Outros direitos e deveres e até mesmo a tolerância para atrasos ficam estabelecidos em acordos individuais entre cada funcionário e a empresa na qual eles trabalham ou em acordos coletivos, que envolvem os sindicatos de cada categoria.

Colaboradores que atuem externamente e de forma incompatível com a fixação de jornada e pessoas em cargos de confiança têm, ainda, o direito de não bater ponto. Quem trabalha de casa deve seguir pontos específicos de normativas trabalhistas que tratam do controle de jornada em home office.

Novamente: seja qual for o caso, o bloqueio de controle de ponto não está previsto na lei e realizá-lo pode ser muito prejudicial para a reputação e o bolso da empresa, tanto quanto para a relação com seus contratados.

Como o bloqueio do controle de ponto afeta a relação com os funcionários?

Uma atitude como essa vinda de um(a) empreendedor(a) ou de alguém que lidera departamentos como o financeiro ou o de RH causa impactos terríveis na cultura de confiança da empresa.

O bloqueio ilegal do controle de ponto faz com que os funcionários, uma vez prejudicados por não poderem registrar suas jornadas de acordo com a verdade, deixem de acreditar que a organização em que trabalham realmente deseja o seu bem-estar e prioriza uma atuação dentro da lei.
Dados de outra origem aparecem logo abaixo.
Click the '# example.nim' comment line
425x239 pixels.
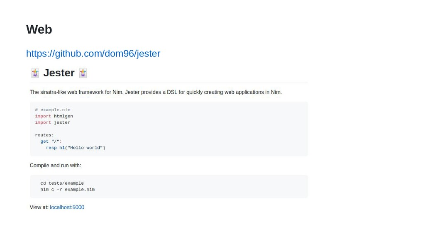tap(53, 110)
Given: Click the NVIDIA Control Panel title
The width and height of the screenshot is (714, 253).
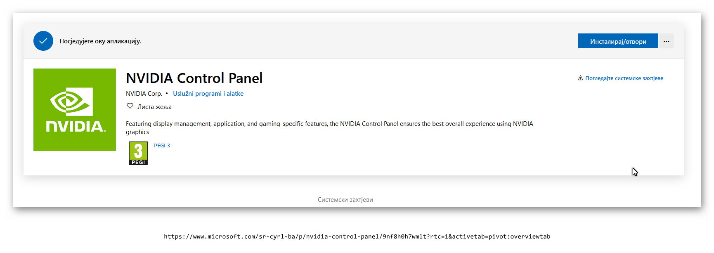Looking at the screenshot, I should 194,78.
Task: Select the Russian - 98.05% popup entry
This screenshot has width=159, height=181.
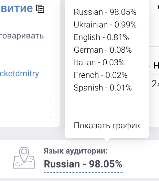Action: click(x=105, y=12)
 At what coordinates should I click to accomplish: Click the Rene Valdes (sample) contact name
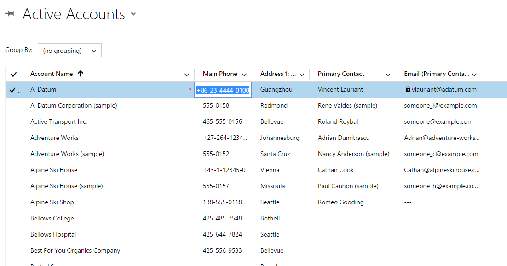coord(348,105)
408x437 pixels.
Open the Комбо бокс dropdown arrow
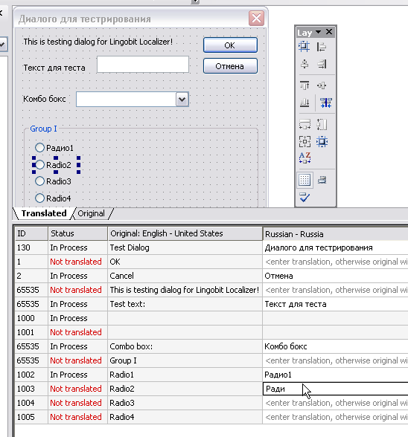[x=182, y=100]
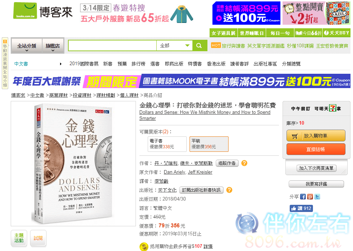Open the 全部 search category dropdown
The width and height of the screenshot is (353, 251).
[x=175, y=46]

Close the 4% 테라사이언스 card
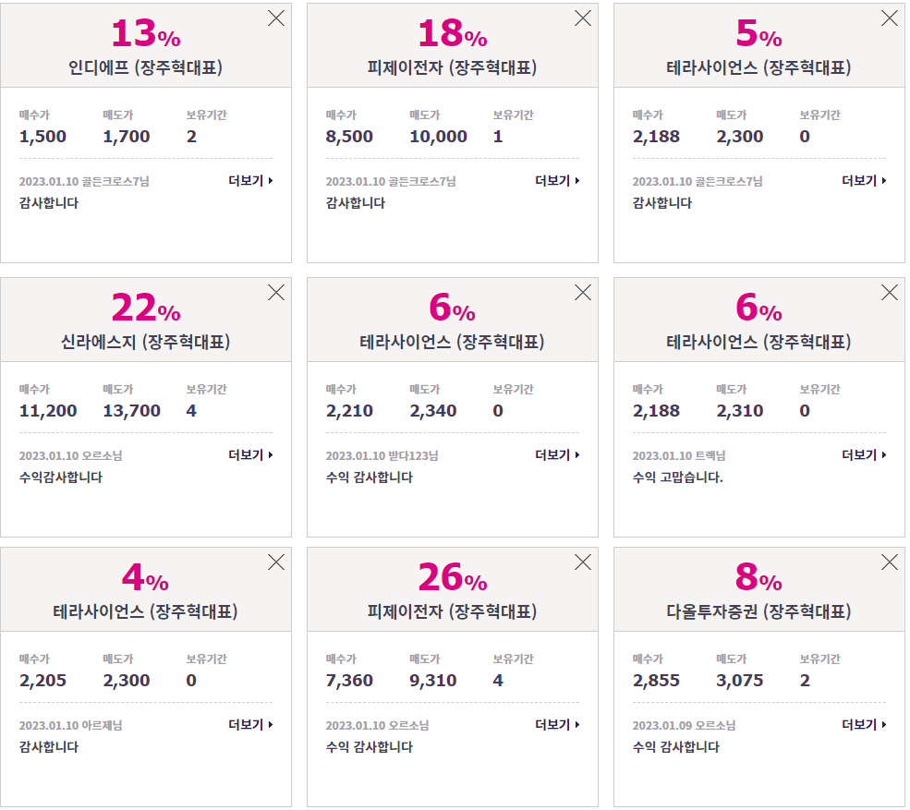point(276,562)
Em decorrência disso, provavelmente virão outras consequências graves, como o aumento da rotatividade e das despesas com desligamentos e novas tentativas de contratações, processos trabalhistas e pagamento de multas à Justiça.

Se a situação se complicar e você quiser evitar dores de cabeça, outras vias alternativas – como as listadas logo abaixo – podem representar algum tipo de evolução por aí, mas existem maneiras de você não precisar sequer pensar em uma atitude parecida!

Que tal começar estabelecendo algumas diretrizes para controle de ponto dentro do que diz este outro artigo do blog da Coalize sobre gestão de jornada de trabalho?

Quais são as alternativas eficazes ao bloqueio do controle de ponto?

Para além das diretrizes de marcação, a alternativa mais eficaz em empresas que querem evitar sequer cogitar o bloqueio do controle de ponto nos dias de hoje está na implementação de um sistema de registro de jornada que seja adequado tanto às legislações quanto às necessidades do negócio e dos funcionários.

Mais do que isso, o segredo para mudanças radicais e muito positivas em qualquer empreendimento pode ser o ponto eletrônico por localização (GPS) – principalmente em um momento da humanidade no qual muita gente trabalha de forma remota ou híbrida!

A solução permite que gestores criem uma espécie de “cerca virtual” para delimitar o ponto no mapa de suas cidades ou de seus estados em que cada colaborador terá autorização de registrar entrada, saída e intervalos.

Em paralelo, o recurso dá aos funcionários a liberdade de não precisarem estar no espaço físico da empresa para sinalizarem sua rotina de trabalho todos os dias.

Uma vez dentro da área delimitada, o colaborador aciona o GPS do próprio telefone celular, acessa o site ou aplicativo de marcação de jornada e bate o ponto. Tudo em questão de segundos e dentro da lei.

Acabam os riscos de marcações erradas ou falsificadas, as preocupações com possíveis falhas técnicas e os gastos com manutenções de equipamentos já não tão atualizados e, no lugar, entra a maior tranquilidade para os gestores, a flexibilidade para a rotina dos funcionários, a redução de gastos da empresa e os pagamentos garantidamente corretos de todas as folhas de ponto.

Nem um centavo a mais, nem a menos! Já pensou quantos problemas você pode evitar fazendo a escolha certa a partir de hoje?